REQUIRED WORK - Copy out the entries that follow, unchanged.
· · · ·
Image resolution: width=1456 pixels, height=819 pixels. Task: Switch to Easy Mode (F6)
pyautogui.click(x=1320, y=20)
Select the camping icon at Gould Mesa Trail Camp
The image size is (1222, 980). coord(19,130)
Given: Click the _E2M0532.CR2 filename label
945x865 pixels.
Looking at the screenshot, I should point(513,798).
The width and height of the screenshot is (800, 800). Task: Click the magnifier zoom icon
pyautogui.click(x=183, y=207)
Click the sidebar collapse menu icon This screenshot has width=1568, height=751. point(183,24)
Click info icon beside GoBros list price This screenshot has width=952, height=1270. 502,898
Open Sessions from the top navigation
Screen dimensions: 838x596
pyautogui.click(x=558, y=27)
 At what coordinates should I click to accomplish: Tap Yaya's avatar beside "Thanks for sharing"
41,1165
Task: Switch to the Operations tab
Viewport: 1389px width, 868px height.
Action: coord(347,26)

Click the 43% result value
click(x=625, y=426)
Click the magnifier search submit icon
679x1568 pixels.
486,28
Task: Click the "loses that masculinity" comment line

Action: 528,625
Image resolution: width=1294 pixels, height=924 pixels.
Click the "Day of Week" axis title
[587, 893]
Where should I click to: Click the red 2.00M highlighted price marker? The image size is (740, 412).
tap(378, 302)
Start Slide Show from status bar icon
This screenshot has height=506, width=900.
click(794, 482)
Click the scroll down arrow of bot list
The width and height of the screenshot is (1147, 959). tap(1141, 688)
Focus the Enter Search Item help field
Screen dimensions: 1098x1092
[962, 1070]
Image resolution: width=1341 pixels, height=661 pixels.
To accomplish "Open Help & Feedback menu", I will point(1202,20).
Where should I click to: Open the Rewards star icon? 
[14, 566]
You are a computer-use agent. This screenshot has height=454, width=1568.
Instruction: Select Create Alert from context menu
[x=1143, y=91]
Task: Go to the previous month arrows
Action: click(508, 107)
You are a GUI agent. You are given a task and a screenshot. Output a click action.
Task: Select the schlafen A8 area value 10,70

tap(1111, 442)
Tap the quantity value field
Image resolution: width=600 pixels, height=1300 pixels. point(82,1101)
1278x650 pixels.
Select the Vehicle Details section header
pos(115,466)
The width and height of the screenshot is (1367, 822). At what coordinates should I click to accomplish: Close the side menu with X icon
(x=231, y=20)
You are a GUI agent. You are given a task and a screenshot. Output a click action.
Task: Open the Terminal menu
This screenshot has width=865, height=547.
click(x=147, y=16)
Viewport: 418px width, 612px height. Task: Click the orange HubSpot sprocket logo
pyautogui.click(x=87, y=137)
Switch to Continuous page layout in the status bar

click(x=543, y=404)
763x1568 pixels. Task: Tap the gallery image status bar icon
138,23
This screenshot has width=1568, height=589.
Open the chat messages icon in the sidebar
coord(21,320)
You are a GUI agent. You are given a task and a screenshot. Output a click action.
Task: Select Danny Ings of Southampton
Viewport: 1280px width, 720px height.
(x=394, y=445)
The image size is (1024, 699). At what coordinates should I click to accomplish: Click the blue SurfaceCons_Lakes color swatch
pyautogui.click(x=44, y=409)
· · · ·
TASK RESULT -
Image resolution: width=1456 pixels, height=819 pixels. Task: Switch to Easy Mode (F6)
pyautogui.click(x=1320, y=20)
Select the camping icon at Gould Mesa Trail Camp
The image size is (1222, 980). coord(19,130)
Given: Click the _E2M0532.CR2 filename label
945x865 pixels.
Looking at the screenshot, I should point(513,798).
The width and height of the screenshot is (800, 800). Task: Click the magnifier zoom icon
pyautogui.click(x=183, y=207)
Click the sidebar collapse menu icon This screenshot has width=1568, height=751. point(183,24)
Click info icon beside GoBros list price This screenshot has width=952, height=1270. 502,898
Open Sessions from the top navigation
Screen dimensions: 838x596
pyautogui.click(x=558, y=27)
 At what coordinates should I click to accomplish: Tap Yaya's avatar beside "Thanks for sharing"
41,1165
Task: Switch to the Operations tab
Viewport: 1389px width, 868px height.
Action: coord(347,26)

Click the 43% result value
click(x=625, y=426)
Click the magnifier search submit icon
679x1568 pixels.
486,28
Task: Click the "loses that masculinity" comment line

Action: 528,625
Image resolution: width=1294 pixels, height=924 pixels.
Click the "Day of Week" axis title
[587, 893]
Where should I click to: Click the red 2.00M highlighted price marker? The image size is (740, 412).
tap(378, 302)
Start Slide Show from status bar icon
This screenshot has height=506, width=900.
click(794, 482)
Click the scroll down arrow of bot list
The width and height of the screenshot is (1147, 959). tap(1141, 688)
Focus the Enter Search Item help field
Screen dimensions: 1098x1092
[962, 1070]
Image resolution: width=1341 pixels, height=661 pixels.
To accomplish "Open Help & Feedback menu", I will point(1202,20).
Where should I click to: Open the Rewards star icon? 
[14, 566]
You are a computer-use agent. This screenshot has height=454, width=1568.
Instruction: Select Create Alert from context menu
[x=1143, y=91]
Task: Go to the previous month arrows
Action: click(508, 107)
You are a GUI agent. You are given a task and a screenshot. Output a click action.
Task: Select the schlafen A8 area value 10,70

tap(1111, 442)
Tap the quantity value field
Image resolution: width=600 pixels, height=1300 pixels. point(82,1101)
1278x650 pixels.
Select the Vehicle Details section header
pos(115,466)
The width and height of the screenshot is (1367, 822). At what coordinates should I click to accomplish: Close the side menu with X icon
(x=231, y=20)
You are a GUI agent. You are given a task and a screenshot. Output a click action.
Task: Open the Terminal menu
This screenshot has width=865, height=547.
click(x=147, y=16)
Viewport: 418px width, 612px height. Task: Click the orange HubSpot sprocket logo
pyautogui.click(x=87, y=137)
Switch to Continuous page layout in the status bar

click(x=543, y=404)
763x1568 pixels. Task: Tap the gallery image status bar icon
138,23
This screenshot has width=1568, height=589.
Open the chat messages icon in the sidebar
coord(21,320)
You are a GUI agent. You are given a task and a screenshot. Output a click action.
Task: Select Danny Ings of Southampton
Viewport: 1280px width, 720px height.
(x=394, y=445)
The image size is (1024, 699). At what coordinates should I click to accomplish: Click the blue SurfaceCons_Lakes color swatch
pyautogui.click(x=44, y=409)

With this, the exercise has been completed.